Writer Kenneth LaFave
Photographer Tim Fuller

 

[dropcap]I[/dropcap]t’s been David Ira Goldstein’s “Long Goodbye.” Four years ago, Goldstein announced his retirement from the position he’d taken up in 1992: Artistic director of Arizona Theatre Company, the state’s only fully professional theater organization.

But circumstances, including some dicey financial moments, meant that hiring a new artistic director was out of the question. So Goldstein stayed on – one short stretch after another.

“The board would come to me and say, ‘Will you stay another six months?’ ‘Can you plan another season?’” he recalls.

And so he stayed another six months and planned another season, repeating at length until at last, this month, the 64-year-old director will actually step down from the job he has held now for exactly half the 50 years of ATC’s existence.

He will leave in typical Goldstein style: With a stylish world premiere.

“The thing I’m proudest of in my years with ATC is that, in the 25 years before I came, they’d done only one world premiere. Since then, we’ve done one almost every season.”

The playwrights have been many, but Goldstein cultivated a special relationship with two of them: Steven Dietz (“Inventing Van Gogh”) and Jeffrey Hatcher (“Jekyll and Hyde”). For Goldstein’s swan song as ATC artistic director, Hatcher, who has frequently explored the character of Sherlock Holmes both in plays (“Sherlock Holmes” and “The Suicide Club,” premiered by ATC) and on film (“Mr. Holmes,” starring Ian McKellen), wrote a new Holmes mystery-with-a-twist, “Holmes and Watson.”

“Having a long-term relationship with a playwright over the years is one of the richest things that can happen to a director and a theater company. It’s like a conductor having a special relationship with a composer. You feel you’re closest to the artistic start, the initial artistic impulse, when you work with the playwright,” Goldstein says.

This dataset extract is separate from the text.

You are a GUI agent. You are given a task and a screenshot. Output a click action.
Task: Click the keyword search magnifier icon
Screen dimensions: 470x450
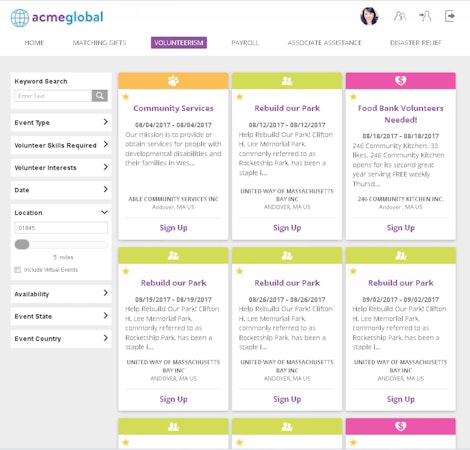(x=99, y=96)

The idea behind Holmes and Watson swaps the usual roles of the world’s first consulting detective and his amanuensis. Holmes, reported dead in the fabled confrontation with Moriarty at Reichenbach Falls, reappears three years afterward — in triplicate. Three people claiming to be Holmes confront Watson, who must himself apply keen observation and logic to determine which one is the real genius of Baker Street. The show plays ATC’s main venue, the Herberger Theatre Center, May 11 – May 28. For ticket info, go to arizonatheatre.org.

Though he is leaving the post of artistic director and all the headaches of financial juggling that go with it, Goldstein will not be leaving the Valley. He and his wife, KJZZ-FM broadcaster Michele Robins, plan to remain in their home in Phoenix’s Windsor Square neighborhood, “except for summers,” Goldstein adds eagerly, when they will reside in a recently purchased getaway on the Oregon coast.

Goldstein even wrote himself into the ATC 2017-18 season as a guest director, staging a new version of “The Diary of Anne Frank.” Look for more “guest appearances” over the coming years. He will also be guest-directing for regional theaters around the country.

One thing Goldstein says he will definitely not miss about the job is the constant commute between Phoenix and Tucson. ATC serves both cities, and the drive back and forth is draining. By the director’s estimate, his miles between the two cities in the quarter-century he’s been making the commute are “the equivalent of having driven 19 times around the world.”

What was the best thing about the job?

“Because ATC presents a variety of theater, I could go from staging a serious drama to a musical to a mystery or comedy. I never got boxed in.”

Who could possibly replace him?

“You will know by the time this story is published,” he says.

“And I am very, very happy with the choice.”